Everyday Breakthroughs

The early morning sun shown though the foliage of nearby trees and dotted the gazebo floor around the wooden rocking chair where I was sitting. A sweet smelling sea breeze caressed my face, blowing my long hair back ever so gently. Since it was too early for any of the others in my mission group to be awake , the well worn paths of the retreat center where I was staying that week were empty, and the calm stillness was broken only by the rustling of leaves or the chirping of a bird. It sounds like the perfect moment, doesn’t it? It would have been, if I was paying attention. Instead, my mind was consumed with thoughts and questions.

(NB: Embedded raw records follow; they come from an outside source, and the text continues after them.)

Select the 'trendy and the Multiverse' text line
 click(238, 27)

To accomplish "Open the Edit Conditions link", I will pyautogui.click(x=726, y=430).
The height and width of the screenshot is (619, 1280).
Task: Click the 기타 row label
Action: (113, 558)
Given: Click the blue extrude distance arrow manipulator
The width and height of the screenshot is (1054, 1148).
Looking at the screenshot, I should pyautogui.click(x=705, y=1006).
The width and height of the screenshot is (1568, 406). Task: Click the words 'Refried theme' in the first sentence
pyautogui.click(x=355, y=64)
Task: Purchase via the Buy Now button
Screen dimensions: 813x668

That morning marked the third day of a mission trip the youth and young adults had taken to the myrtle beach area. We had already had some impactful experiences and gotten the chance to serve the community at many different sites, and I was so glad to be a part of the team. But the thing I was puzzling over was the worship services. You see, the night before had been what I colloquially call “cry night”. After a full day of work at our different mission sites, our whole team had come back together for a passionate worship service with a hard hitting message about self-worth, and everyone was emotionally moved. Tears streamed freely down every cheek as person after person shared testimonies of how the Lord had spoken to them that night. Even the toughest guys in the group were not immune to the cloud of conviction that had fallen over the crowd. I was one of the few had stood there somewhat awkwardly watching groups of people hugging and praying together, without a tear in my eye and without that overwhelming sense of conviction.

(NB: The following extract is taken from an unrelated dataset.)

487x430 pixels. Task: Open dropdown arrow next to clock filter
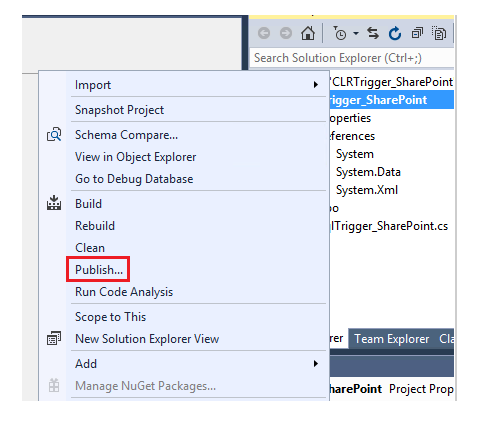click(356, 33)
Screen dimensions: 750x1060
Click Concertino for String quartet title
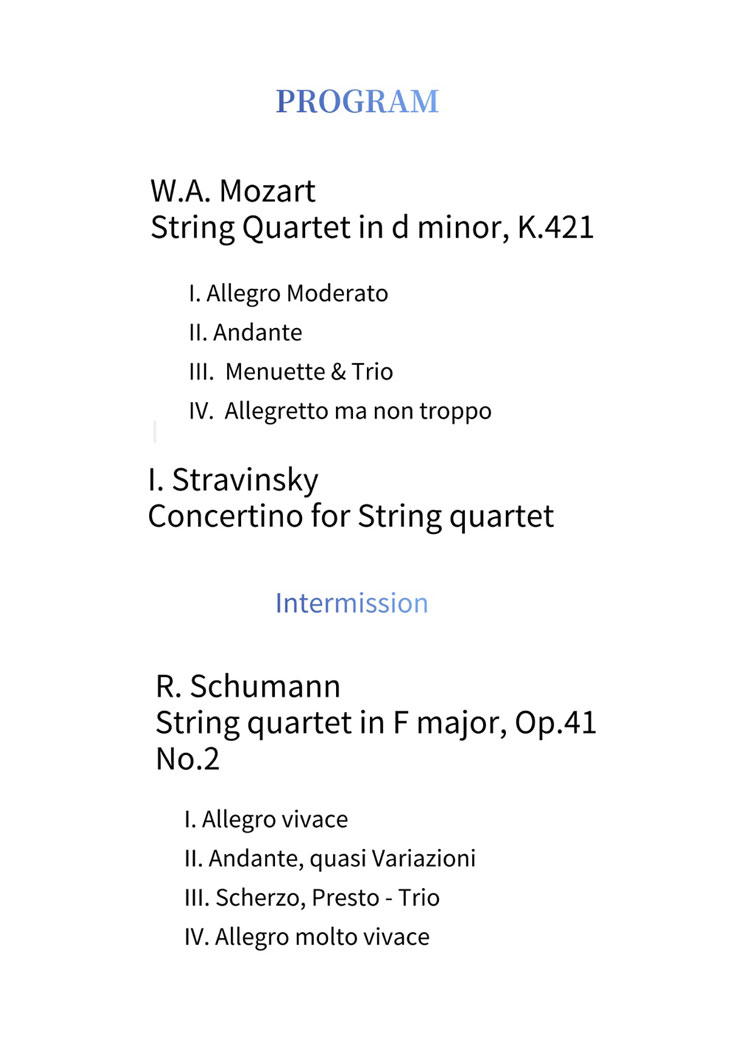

Later that night as I had looked back on the evening, I had started to get upset. This same scenario happened every year for the past 7 years: during a mission trip or retreat there would always be that one sermon that everyone connected with and were moved by, where they seemed to be touched by God. Every year I had experienced these same worship services and not once had I been moved to the point of tears. Is there something wrong with me? I thought to my self. why is it that everyone else has these awesome mountaintop moments that they can share while I just sit there? I understand the message, so why can’t I feel it like everyone else?

These were the same questions consuming my mind the next morning as I sat in the gazebo, waiting to meet with someone I thought could help me- A friend of mine named Joan. If my life were a movie, there would have been some sort of foreshadowing to let me know that my conversation with her would change the way I viewed the world, but sadly, my life isn’t that dramatic. Nevertheless, we talked for almost two hours, and as I poured out my heart to her, she encouraged me, convincing me that I was not, in fact a defective Christian. Although my conversation with Joan happened almost seven months ago, I still remember some of the things she shared with me.

“Not everyone’s walk with God is going to look the same, and that’s OK,” she said, “some people need a somewhat dramatic, emotional experience to get them back on the right track with God, while others steadily plod along in their faith. Just because you are not having an extravagant experience doesn’t mean you are missing out on the voice of God. Maybe it is simply that instead of having a massive breakthrough here, you have small breakthroughs everyday. When you stay close to God, your walls never get so thick that they need a wrecking ball.”

Small breakthroughs every day….I had never thought of that. If I spent as much time seeking to recognize the small, seemingly insignificant lessons God taught me through ordinary circumstances as I had wishing for a spiritual high, I would not only be more contented in my walk, but I would learn to trust the Lord’s guiding more in my everyday life. Weaving things together as only he can, the Lord freed me from comparison and spiritually unproductive thought patterns that day (Which just happened to be July 4th, the day Americans celebrate their freedom), and to this day, I still try to watch for the simple little things that remind me of Him. Whether it be a song played at just the right moment, a music lesson, or a conversation with a friend, I don’t want to miss the moments where God speaks, whatever the means!